Indeed, rarely will anyone die for a righteous person—though perhaps for a good person someone might actually dare to die. Romans 5:7

I thought of this verse as I was preparing this Daily Bread. Have you ever wondered how you would act in a life and death situation? Could you throw yourself in front of a car to save a child? Or try to negotiate with a hostage taker holding a gun? I’ve wondered if I could react quickly enough or if I’d freeze, from fear or uncertainty. As a retired military officer, I understood that even in the remote possibility of danger in my career as a lawyer it might happen. How would I react?

Today we honor Jonathan Myrick Daniels, a young Episcopal seminarian who faced this dilemma in 1965 while in Alabama working on civil rights. He wrote that he made the decision to go to Selma while singing the Magnificat during Evening Prayer. These phrases convinced him to go:  “He hath put down the mighty from their seat, and hath exalted the humble and meek. He hath filled the hungry with good things." He wrote, “I knew then that I must go to Selma.”

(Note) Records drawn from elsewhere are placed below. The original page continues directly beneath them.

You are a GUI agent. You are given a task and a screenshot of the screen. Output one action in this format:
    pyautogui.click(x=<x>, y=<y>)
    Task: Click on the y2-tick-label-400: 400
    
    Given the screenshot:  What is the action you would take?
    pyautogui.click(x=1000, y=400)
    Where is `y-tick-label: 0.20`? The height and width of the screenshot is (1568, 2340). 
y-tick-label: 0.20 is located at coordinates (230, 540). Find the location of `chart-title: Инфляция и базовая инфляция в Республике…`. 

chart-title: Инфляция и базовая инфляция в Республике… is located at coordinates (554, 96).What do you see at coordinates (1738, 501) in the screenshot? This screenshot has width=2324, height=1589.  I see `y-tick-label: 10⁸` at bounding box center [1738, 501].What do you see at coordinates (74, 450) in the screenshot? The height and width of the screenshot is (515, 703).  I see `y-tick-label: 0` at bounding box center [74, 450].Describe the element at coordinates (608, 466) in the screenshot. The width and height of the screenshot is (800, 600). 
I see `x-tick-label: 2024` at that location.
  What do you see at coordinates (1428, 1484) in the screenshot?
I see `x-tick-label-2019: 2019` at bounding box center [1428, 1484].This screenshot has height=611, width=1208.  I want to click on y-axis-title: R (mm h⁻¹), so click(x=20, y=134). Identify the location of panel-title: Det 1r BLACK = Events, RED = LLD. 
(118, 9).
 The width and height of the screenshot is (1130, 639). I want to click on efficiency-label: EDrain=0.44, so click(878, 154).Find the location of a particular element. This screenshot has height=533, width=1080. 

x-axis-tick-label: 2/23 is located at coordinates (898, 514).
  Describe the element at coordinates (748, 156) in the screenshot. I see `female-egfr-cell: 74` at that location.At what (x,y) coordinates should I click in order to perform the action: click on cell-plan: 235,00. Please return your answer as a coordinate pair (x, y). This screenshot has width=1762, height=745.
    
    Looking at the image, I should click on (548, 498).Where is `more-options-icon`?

Later in August, Jonathan and others were arrested for picketing whites-only stores. Six days later the group was suddenly released from jail; while waiting for transportation, he and three other civil rights workers, including 17-year-old Ruby Sales, went to a store to get something to drink. They were confronted by a man with a shotgun who refused to let them in. As the man lifted his shotgun, Jonathan pushed Ruby aside and took the shotgun blast full on, dying immediately.

Shortly before his death, Jonathan wrote this that might help explain his actions and help us in our difficult decision-making:

I lost fear … when I began to know in my bones and sinews that I had been truly baptized into the Lord's death and Resurrection, that in the only sense that really matters I am already dead, and my life is hid with Christ in God.[*]

O God of justice and compassion, who puts down the proud and mighty from their place, and lifts up the poor and the afflicted:  We give you thanks for your faithful witness Jonathan Myrick Daniels, who, in the midst of injustice and violence, risked and gave his life for another; and we pray that we, following his example, may make no peace with oppression; through Jesus Christ our Savior, who lives and reigns with you and the Holy Spirit, one God, for ever and ever. Amen.